Disfare l’affronto di essere nata donna per un padre ottuso e autoritario, è il modo in cui Goldman debutta nella decostruzione simbolica del già dato. Sceglie di rimettersi al mondo, lo fa numerose volte. La prima, come lei stessa scrive, è il 15 agosto del 1889 quando a vent’anni arriva a New York.
Da Kovno (l’odierna Kaunas), cittadina portuale della Lituania, se n’era già andata tempo prima per raggiungere la sorella Helena che abitava nel Connecticut. Lì Emma confeziona corsetti in una fabbrica e segue laboratori di cucito che poco dopo, oltre alla sopravvivenza, le avrebbero dato il senso della relazione con le lavoratrici del tessile.
Frequenta circoli radicali e di operai, studia, ascolta, scrive, legge moltissimo, stringe rapporti con alcuni esponenti del movimento anarchico. Trascorre qualche mese e la figura di questa giovane donna, dapprima misteriosamente comparsa su un carretto a Union Square a tenere un discorso e a resistere alle cariche della polizia, diviene centrale sia sui giornali che all’interno del movimento.
Proprio in quei primi comizi di piazza la si ricorda avvolta da una bandiera. Era rossa, da qui – insieme alla furia mostrata contro ogni potere costituito – la nominazione di Emma the Red. E proprio Emma la Rossa (eléuthera, pp. 223, euro 16, prefazione di Normand Baillargeon, traduzione di Carlo Milani) si intitola il volume di Max Leroy che ne ripercorre la parabola cominciando dal fulgore di quegli anni di apprendistato alla rivolta.
Appassionato e all’orlo di una festa del cuore verso chi ha speso la propria vita per la libertà e la giustizia, il libro di Leroy propone un ritratto puntuale, servendosi di un apparato bibliografico interessante che conduce lettori e lettrici sulle tracce di Goldman, di ciò che ha scritto – due le opere che si ricordano principalmente: My Disillusionment in Russia (1923) e Living My Life (1931), la sua autobiografia (si dica per inciso che entrambe sono state tradotte in Italia tra gli anni ’70 e ’80 da La salamandra. Di più recenti invece si segnalano Femminismo e anarchia, edito da Bfs con una splendida prefazione di Bruna Bianchi, e Anarchia e prigioni, edito da Ortica).
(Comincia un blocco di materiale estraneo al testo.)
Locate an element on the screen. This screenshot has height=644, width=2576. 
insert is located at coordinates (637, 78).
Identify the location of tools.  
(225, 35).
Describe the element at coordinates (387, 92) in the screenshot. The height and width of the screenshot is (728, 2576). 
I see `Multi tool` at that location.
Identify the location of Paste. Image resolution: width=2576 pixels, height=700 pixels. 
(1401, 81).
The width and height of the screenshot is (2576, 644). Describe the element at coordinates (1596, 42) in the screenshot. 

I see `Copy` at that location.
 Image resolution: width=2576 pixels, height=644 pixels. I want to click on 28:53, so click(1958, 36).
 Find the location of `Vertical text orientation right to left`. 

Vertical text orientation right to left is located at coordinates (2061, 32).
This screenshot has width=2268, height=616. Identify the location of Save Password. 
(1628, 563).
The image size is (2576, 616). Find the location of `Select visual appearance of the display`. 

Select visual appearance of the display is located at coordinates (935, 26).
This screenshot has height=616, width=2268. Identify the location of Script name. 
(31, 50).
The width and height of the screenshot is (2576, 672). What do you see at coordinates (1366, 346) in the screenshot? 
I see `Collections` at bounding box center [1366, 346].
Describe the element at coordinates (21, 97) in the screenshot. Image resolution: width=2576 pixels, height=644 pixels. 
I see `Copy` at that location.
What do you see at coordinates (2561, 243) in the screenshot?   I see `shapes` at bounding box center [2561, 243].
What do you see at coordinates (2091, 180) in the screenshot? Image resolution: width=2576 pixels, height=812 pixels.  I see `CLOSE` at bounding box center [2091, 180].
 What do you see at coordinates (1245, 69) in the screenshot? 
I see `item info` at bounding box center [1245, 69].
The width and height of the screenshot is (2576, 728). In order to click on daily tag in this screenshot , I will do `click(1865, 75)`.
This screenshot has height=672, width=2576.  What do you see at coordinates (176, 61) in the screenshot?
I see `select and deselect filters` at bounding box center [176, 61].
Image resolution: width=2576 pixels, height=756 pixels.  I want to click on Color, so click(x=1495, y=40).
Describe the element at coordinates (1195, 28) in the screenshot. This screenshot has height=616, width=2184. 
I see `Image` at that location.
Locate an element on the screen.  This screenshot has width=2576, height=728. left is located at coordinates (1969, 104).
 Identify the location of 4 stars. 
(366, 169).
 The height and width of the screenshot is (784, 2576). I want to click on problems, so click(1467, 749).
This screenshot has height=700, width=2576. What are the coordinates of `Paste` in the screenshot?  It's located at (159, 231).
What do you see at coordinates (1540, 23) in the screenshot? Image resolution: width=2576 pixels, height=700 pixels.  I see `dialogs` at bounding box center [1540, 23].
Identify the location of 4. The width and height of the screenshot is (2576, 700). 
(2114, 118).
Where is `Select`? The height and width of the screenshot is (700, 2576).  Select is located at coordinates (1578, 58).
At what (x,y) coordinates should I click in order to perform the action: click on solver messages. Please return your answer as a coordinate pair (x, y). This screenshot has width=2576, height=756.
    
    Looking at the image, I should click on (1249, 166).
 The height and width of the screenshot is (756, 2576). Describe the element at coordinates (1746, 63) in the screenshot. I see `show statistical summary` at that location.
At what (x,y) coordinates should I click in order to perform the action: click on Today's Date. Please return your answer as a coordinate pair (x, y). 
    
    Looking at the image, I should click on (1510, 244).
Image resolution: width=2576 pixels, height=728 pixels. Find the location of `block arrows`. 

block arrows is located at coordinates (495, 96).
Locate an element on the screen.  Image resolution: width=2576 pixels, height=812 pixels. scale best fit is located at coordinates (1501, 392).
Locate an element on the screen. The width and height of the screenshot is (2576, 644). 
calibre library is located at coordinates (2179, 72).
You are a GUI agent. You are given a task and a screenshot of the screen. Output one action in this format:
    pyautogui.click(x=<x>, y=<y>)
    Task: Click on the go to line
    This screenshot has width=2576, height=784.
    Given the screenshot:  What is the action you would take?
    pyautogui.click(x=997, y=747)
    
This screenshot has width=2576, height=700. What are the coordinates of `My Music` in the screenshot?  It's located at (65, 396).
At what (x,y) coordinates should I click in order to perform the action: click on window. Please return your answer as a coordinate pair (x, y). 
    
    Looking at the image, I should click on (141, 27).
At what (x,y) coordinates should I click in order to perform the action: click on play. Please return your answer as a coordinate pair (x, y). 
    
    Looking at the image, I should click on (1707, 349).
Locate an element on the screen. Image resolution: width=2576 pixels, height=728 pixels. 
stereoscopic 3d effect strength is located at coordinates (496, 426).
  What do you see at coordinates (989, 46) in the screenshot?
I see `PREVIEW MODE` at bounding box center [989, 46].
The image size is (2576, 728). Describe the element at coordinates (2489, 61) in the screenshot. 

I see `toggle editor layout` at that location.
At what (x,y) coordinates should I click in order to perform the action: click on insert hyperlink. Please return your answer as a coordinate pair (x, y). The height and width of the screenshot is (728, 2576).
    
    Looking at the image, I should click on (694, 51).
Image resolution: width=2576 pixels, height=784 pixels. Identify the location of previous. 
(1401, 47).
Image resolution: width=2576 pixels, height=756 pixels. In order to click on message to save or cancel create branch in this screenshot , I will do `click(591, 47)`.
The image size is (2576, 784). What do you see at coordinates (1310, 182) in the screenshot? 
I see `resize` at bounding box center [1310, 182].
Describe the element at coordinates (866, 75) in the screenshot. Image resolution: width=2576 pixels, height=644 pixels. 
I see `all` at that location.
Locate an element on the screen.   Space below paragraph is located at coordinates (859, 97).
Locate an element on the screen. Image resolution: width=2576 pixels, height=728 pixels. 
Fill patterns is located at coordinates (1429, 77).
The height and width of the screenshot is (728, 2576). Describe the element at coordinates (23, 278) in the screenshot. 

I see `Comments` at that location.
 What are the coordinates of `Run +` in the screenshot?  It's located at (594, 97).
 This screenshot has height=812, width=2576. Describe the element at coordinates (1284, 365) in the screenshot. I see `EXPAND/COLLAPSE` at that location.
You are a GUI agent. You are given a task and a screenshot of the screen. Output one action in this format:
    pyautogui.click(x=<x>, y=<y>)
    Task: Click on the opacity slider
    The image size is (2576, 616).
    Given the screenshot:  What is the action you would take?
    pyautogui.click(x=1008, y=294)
Ulteriore pregio di Leroy è quello di aver tenuto conto della dedizione di biografi e in particolare biografe come Alice Wexler e Candace Falk (direttrice dell’Emma Goldman Papers Project che a Berkeley ha raccolto dal 1980 a oggi più di ventimila carte relative alla sua produzione e ai suoi scambi epistolari).
Se «lo Stato è un saccheggiatore al soldo del capitalismo», scrive convinta ripensando al suo arresto occorso all’età di 24 anni per incitamento alla sommossa, la maggiore oppressione viene inferta alle donne, ai bambini e alle bambine. Da quell’oppressione, gravida di nodi da sciogliere, e da alcune sue esperienze (non ultima quella di levatrice per cui segue un corso a Vienna), impara molto e si mette in cammino. Verso un femminismo che non la abbandonerà mai più; gli incontri più importanti sono due: quello con Voltairine de Cleyre, scrittrice e militante anarchica, e con Louise Michel, la «vergine rossa» deportata in Nuova Caledonia dopo la repressione della Comune di Parigi. Il resto è la lettura di Mary Wollstonecraft (così come nella sua formazione decisivi sono stati Henry David Thoreau e Michail Bakunin). Molti illustri esponenti del movimento anarchico la ammirano; da Johann Most, Edward Brady a Pëtr Kropotkin. A qualcuno concede di amarla.
In una lettera ad Aleksandr Berkman – compagno di lotte e presenza cruciale nella sua vita – nell’agosto del 1927, riesce a raccontare il tenore della sua differenza, quella in fondo che la sa consegnare alla gratitudine delle generazioni politiche successive: «Le sole teorie non sono sufficienti a smuovermi. Comprendere le nostre idee non è abbastanza. È necessario sentirle in ogni fibra come una fiamma, come una febbre divorante, una passione elementare».